El regreso a Japón y una productividad que no conoció pausa
A comienzos de los años setenta, Kusama regresó a Japón, y en 1977 tomó otra decisión que la acompañaría hasta el final: ingresó voluntariamente en un hospital psiquiátrico de Tokio, desde donde continuó desarrollando su obra sin interrupciones durante casi cinco décadas. Cerca de allí mantuvo un estudio al que acudía a diario para seguir pintando, escribiendo y creando instalaciones, en lo que ella misma describió como una forma de transformar sus obsesiones en un lenguaje propio.
Ese período, lejos de ser un ocaso, coincidió con el resurgimiento de su reconocimiento mundial. En 1993 se convirtió en la primera artista en representar oficialmente a Japón con una muestra individual en el pabellón nacional de la Bienal de Venecia. Los reconocimientos se sucedieron después uno tras otro: el Premio Asahi en 2001, la Orden de las Artes y las Letras de Francia en 2003, la Orden del Sol Naciente en 2006, y en octubre de ese mismo año se convirtió en la primera mujer japonesa en recibir el Praemium Imperiale, una de las distinciones más prestigiosas para artistas de renombre internacional.
Un legado que trascendió los museos
La obra de Kusama terminó formando parte de las colecciones de las instituciones más importantes del planeta: el Museo de Arte Moderno de Nueva York, la Tate Modern de Londres, el Centro Pompidou de París, el Museo Reina Sofía de Madrid y el Museo Nacional de Arte Moderno de Tokio, entre muchas otras. Sus célebres calabazas gigantes, inspiradas en una fascinación que la acompañó desde la infancia, se transformaron en símbolos culturales reconocibles en todo el mundo, como la instalada en la isla japonesa de Naoshima. En 2012 llevó su universo a la moda a través de una colaboración con Louis Vuitton, que la acercó a una audiencia todavía más amplia y masiva.
El reconocimiento económico también fue contundente: en 2022, uno de sus cuadros se vendió en subasta por unos 10,5 millones de dólares, consolidándola como una de las artistas mujeres más cotizadas de la historia del mercado del arte.

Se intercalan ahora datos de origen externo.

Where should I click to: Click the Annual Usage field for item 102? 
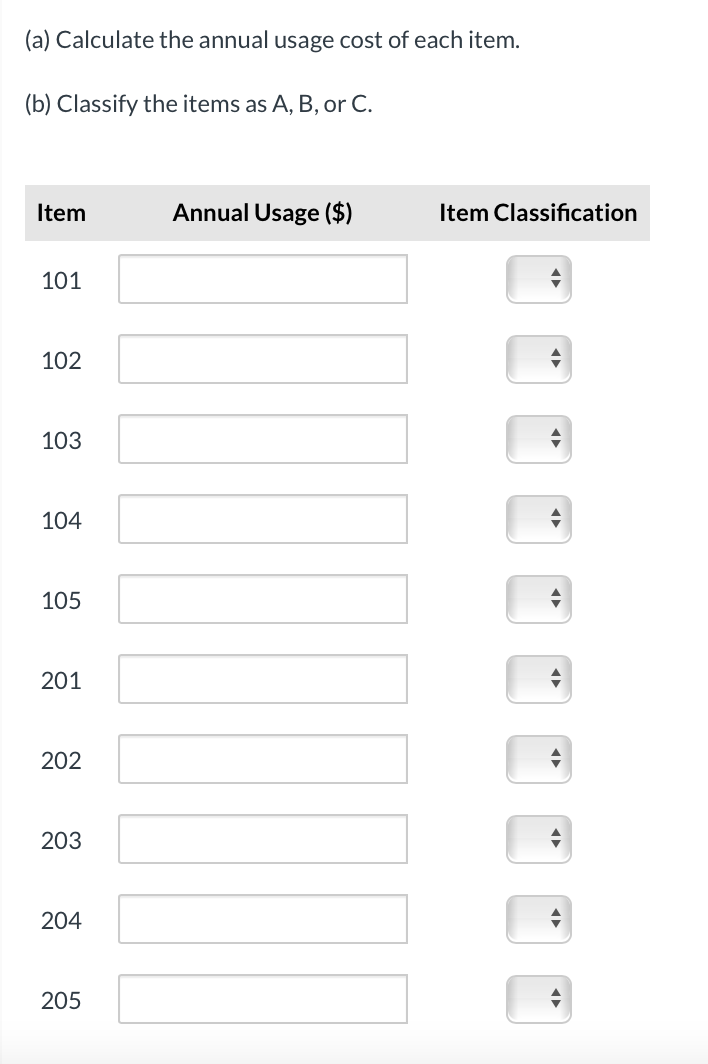click(263, 359)
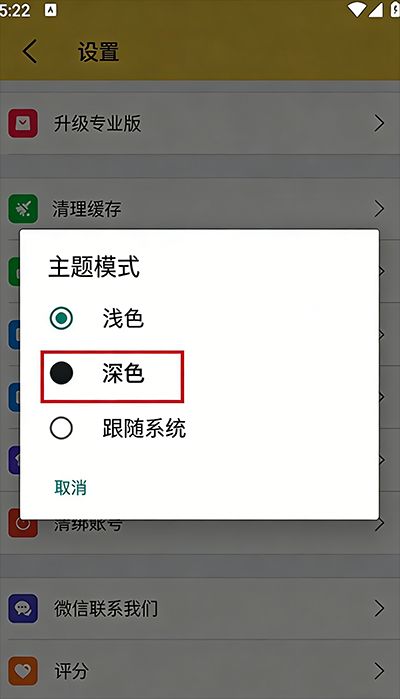The width and height of the screenshot is (400, 699).
Task: Tap the keyboard indicator in the status bar
Action: pyautogui.click(x=50, y=10)
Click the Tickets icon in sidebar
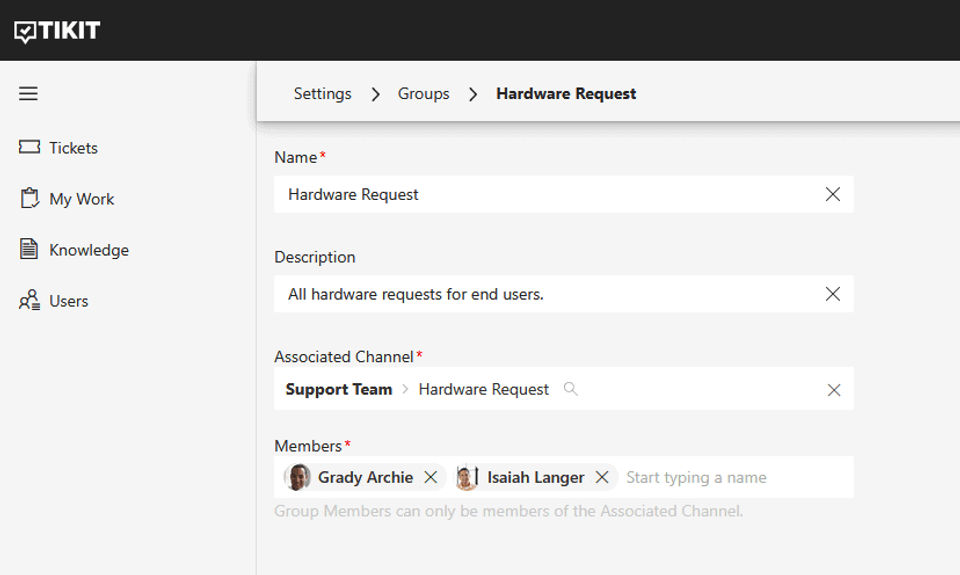Image resolution: width=960 pixels, height=575 pixels. click(29, 147)
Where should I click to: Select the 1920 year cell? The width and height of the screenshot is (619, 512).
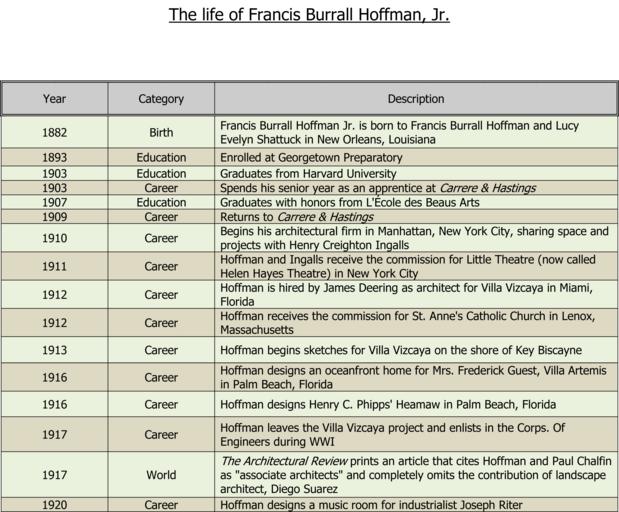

La noticia de su muerte se propagó rápidamente en redes sociales y generó una ola espontánea de homenajes en museos de todo el mundo. En Tokio, muchas personas se enteraron del fallecimiento mientras se dirigían al museo dedicado por completo a su obra, como si la ciudad entera quisiera despedirla desde el mismo lugar que ella eligió para seguir creando hasta el final. Desde la galería que representó su trabajo durante años, se recordaron las interminables filas de visitantes dispuestos a esperar horas por apenas unos minutos dentro de una de sus salas de espejos.
Kusama deja detrás una obra que trascendió la pintura, la escultura, la performance, la literatura y hasta la arquitectura, con un museo propio en Tokio dedicado a preservar su universo. Pero, por encima de cualquier premio o cifra de subasta, su legado más profundo es haber demostrado que una obsesión personal puede convertirse en una experiencia colectiva: sus puntos infinitos, repetidos hasta borrar los límites entre la figura y el fondo, seguirán recordando que el arte también puede nacer del dolor y transformarlo en algo compartido por millones de personas en todo el mundo.

Kusama fue una de las artistas más reconocidas del mundo y en un icono cultural global durante los años 80 y 90.